*** STUDY MATERIAL ***

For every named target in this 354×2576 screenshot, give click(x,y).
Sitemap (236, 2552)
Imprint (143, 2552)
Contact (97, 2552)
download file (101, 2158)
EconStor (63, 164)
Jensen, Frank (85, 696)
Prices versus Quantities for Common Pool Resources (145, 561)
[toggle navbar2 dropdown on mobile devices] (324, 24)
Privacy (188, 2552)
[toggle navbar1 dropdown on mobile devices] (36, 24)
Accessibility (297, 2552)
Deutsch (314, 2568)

*** End of STUDY MATERIAL ***
*** STUDY MATERIAL ***

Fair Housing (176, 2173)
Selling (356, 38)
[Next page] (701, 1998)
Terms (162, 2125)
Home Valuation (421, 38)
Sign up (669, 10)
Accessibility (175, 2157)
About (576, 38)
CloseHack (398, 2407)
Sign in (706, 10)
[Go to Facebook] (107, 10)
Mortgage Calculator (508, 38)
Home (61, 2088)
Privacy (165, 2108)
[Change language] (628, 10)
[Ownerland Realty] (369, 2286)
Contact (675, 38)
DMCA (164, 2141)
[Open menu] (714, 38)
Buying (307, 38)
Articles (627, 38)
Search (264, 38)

*** End of STUDY MATERIAL ***

> [EXERCISE] Pull every line containing "dropdown" from the data.

> [RESPONSE AREA]
[toggle navbar2 dropdown on mobile devices] (324, 24)
[toggle navbar1 dropdown on mobile devices] (36, 24)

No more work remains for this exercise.